### COMPLETE THE FOLLOWING
1. Answer these questions from the Biology Letters article:
(a) In what year was the journal established?
(b) How many articles can a Special Feature contain at most?
(c) Which university is the editor-in-chief affiliated with?
2. Extend the article on the journal Biology Letters, picking up after its final sentence.

### SELECTED EXTRACT
-- Opening Marker --

Biology Letters
- Discipline: Biology
- Language: English
- Edited by: Louise Heathwaite

Publication details
- History: 2005–present
- Publisher: Royal Society (United Kingdom)
- Frequency: Monthly
- Open access: Hybrid
- Impact factor: 3 (2024)

Standard abbreviations
- ISO 4: Biol. Lett.

Indexing
- CODEN: BLLUAZ
- ISSN: 1744-9561 (print) 1744-957X (web)
- OCLC no.: 827741558

Links
- Journal homepage; Online access; Online archive;

= Biology Letters =

Biology Letters is a peer-reviewed scientific journal published by the Royal Society, established in 2005. It focuses on the rapid publication of short research articles, reviews, and opinion pieces across the biological sciences. The editor-in-chief is Louise Heathwaite FRS (Lancaster University).

==Contents==
As well as conventional short research articles, the journal has recently published Special Features and Mini Series. Special Features are collections of up to 20 articles on a specific theme and published across multiple issues. Mini Series include up to six articles that are published in one issue.

-- Closing Marker --

### PROVIDED DATA
-- Opening Marker --

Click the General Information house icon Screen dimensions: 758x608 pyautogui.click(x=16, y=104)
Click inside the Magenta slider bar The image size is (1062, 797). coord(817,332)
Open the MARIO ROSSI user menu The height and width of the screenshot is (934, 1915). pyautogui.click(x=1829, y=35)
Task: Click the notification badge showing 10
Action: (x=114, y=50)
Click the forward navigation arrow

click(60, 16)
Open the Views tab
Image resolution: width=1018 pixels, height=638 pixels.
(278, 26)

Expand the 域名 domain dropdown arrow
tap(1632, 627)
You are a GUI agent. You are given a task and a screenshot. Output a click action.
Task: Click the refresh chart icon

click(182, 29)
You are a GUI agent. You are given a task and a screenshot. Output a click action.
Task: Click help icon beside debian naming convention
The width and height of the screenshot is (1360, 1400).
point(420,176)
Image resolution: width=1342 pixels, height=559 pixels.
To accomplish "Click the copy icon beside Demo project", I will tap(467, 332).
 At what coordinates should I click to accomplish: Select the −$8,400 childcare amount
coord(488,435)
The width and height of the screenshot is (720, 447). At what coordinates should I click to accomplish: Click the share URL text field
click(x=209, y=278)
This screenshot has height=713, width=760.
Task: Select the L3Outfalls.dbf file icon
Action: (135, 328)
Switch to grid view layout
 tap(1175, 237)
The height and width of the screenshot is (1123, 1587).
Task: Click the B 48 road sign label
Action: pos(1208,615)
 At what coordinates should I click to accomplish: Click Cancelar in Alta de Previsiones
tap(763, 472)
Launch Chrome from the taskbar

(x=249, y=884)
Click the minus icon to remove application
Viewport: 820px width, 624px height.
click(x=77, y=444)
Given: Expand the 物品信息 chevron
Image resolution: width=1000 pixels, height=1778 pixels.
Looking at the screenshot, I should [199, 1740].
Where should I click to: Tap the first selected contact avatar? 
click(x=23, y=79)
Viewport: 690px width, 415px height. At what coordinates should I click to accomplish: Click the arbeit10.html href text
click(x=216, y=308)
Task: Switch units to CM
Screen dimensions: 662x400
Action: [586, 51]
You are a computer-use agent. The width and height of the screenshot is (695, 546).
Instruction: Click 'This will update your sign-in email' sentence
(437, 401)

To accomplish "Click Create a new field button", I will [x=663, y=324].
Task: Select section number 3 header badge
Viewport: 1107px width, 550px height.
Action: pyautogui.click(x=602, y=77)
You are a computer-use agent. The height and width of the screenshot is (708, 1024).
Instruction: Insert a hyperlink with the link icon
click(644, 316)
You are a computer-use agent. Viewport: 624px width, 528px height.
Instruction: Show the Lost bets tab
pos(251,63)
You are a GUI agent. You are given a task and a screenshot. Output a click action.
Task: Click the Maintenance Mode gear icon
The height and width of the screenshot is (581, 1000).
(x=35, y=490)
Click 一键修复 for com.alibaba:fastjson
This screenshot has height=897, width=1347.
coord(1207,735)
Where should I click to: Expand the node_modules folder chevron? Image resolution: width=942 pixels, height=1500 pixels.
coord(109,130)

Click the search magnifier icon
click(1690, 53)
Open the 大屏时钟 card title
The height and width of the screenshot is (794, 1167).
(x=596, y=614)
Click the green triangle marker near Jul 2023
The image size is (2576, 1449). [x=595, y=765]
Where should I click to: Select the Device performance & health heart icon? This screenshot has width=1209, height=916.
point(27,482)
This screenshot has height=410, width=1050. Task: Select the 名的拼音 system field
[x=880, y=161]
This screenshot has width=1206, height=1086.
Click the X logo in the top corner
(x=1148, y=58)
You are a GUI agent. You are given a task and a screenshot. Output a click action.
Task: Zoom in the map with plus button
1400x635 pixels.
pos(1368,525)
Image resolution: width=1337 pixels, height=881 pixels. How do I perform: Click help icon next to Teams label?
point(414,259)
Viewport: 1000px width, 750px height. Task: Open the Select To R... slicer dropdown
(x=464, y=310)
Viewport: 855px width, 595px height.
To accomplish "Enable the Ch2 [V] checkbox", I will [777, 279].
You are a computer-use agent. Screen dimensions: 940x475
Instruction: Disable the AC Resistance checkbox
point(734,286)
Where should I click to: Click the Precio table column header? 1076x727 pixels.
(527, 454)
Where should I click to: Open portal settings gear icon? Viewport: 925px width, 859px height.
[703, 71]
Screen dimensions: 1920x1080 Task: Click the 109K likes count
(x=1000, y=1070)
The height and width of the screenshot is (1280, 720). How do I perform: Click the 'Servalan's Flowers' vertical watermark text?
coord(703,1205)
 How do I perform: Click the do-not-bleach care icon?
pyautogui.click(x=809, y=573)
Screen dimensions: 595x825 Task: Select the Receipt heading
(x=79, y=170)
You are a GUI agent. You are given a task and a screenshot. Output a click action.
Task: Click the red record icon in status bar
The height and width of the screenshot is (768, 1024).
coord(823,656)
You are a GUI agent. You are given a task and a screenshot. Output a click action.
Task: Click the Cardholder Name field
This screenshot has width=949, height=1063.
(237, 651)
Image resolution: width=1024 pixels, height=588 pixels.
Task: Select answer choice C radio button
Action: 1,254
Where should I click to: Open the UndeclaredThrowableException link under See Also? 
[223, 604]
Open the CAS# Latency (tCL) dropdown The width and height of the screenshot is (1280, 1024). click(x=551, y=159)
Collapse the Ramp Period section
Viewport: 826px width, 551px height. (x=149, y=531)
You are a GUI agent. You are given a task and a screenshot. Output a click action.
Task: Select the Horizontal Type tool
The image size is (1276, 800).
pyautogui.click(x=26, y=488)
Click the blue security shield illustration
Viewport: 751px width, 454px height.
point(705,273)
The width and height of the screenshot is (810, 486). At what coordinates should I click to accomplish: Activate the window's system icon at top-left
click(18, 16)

-- Closing Marker --

### ANSWERS TO THE PROBLEMS
1.
(a) 2005
(b) Up to 20
(c) Lancaster University

2.
==History==
The journal was split off from the Proceedings of the Royal Society B: Biological Sciences in 2005 after having been published as a supplement. Originally it was published quarterly, then bimonthly, and since 2013 it has been published monthly. Printing ceased at the start of 2020.

==Abstracting and indexing==
The journal is abstracted and indexed in:

- Biological Abstracts
- BIOSIS Previews
- CAB Abstracts
- Current Contents/Agriculture, Biology & Environmental Sciences
- Embase
- GEOBASE
- Index Medicus/MEDLINE/PubMed
- Répertoire International de Littérature Musicale
- Science Citation Index Expanded
- Scopus
- The Zoological Record

According to the Journal Citation Reports, the journal has a 2024 impact factor of 3.